Un récent sondage de l’Observatoire des tout-petits révèle qu’un parent sur trois vit un stress élevé par rapport à sa situation d’habitation et que deux parents sur cinq craignent de ne pas pouvoir boucler leurs fins de mois et payer leurs factures. Cette proportion est encore plus grande chez les familles monoparentales, chez celles ayant un revenu de moins de 40 000 $ par année et chez les familles immigrantes. Or, payer son hypothèque ou son loyer est une dépense qu’on ne peut pas repousser. Les parents sont donc parfois obligés de réduire d’autres dépenses, comme la facture d’épicerie.
Selon l’Observatoire québécois des inégalités, les services d’aide alimentaire sont conçus comme des mesures d’urgence essentielles visant à atténuer l’insécurité alimentaire. D’autres initiatives, comme le suivi Olo, les programmes d’alimentation scolaire dans les écoles ou encore les cuisines collectives, participent aussi au filet de sécurité venant en aide aux familles.

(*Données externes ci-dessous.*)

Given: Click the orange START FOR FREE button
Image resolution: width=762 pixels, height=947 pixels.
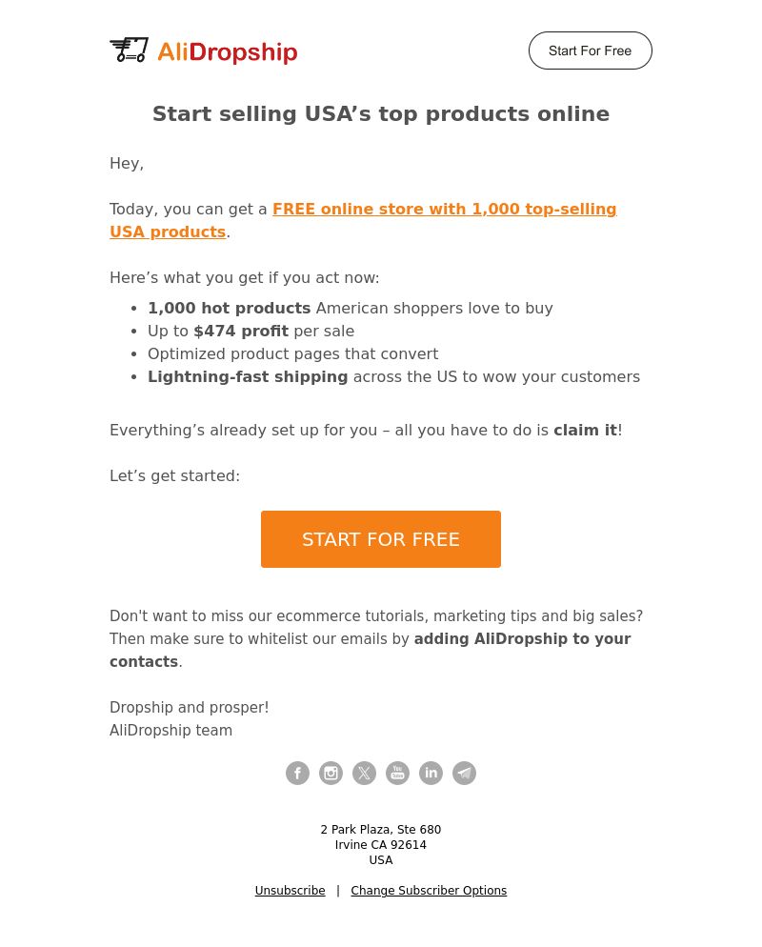Looking at the screenshot, I should (380, 538).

Toutefois, pour réduire de façon durable l’insécurité alimentaire, ces mesures doivent s’accompagner de politiques publiques structurantes. Par exemple, les mesures de soutien financier aux familles vulnérables et l’augmentation du salaire minimum peuvent augmenter le pouvoir d’achat des familles. L’amélioration de l’accès à un logement abordable peut quant à elle aider à contrôler le coût de la vie.
Si nous sommes tous préoccupés par la hausse du prix des aliments, certaines familles doivent en plus jongler avec un loyer trop cher pour leurs moyens. Des acteurs terrain observent ces besoins grandissants et déplorent le manque de ressources pour y répondre. Alors que les gouvernements provincial et fédéral ont déposé leur budget, assurons-nous que les familles et les tout-petits les plus affectés par l’inflation et la crise du logement peuvent s’en sortir indemnes.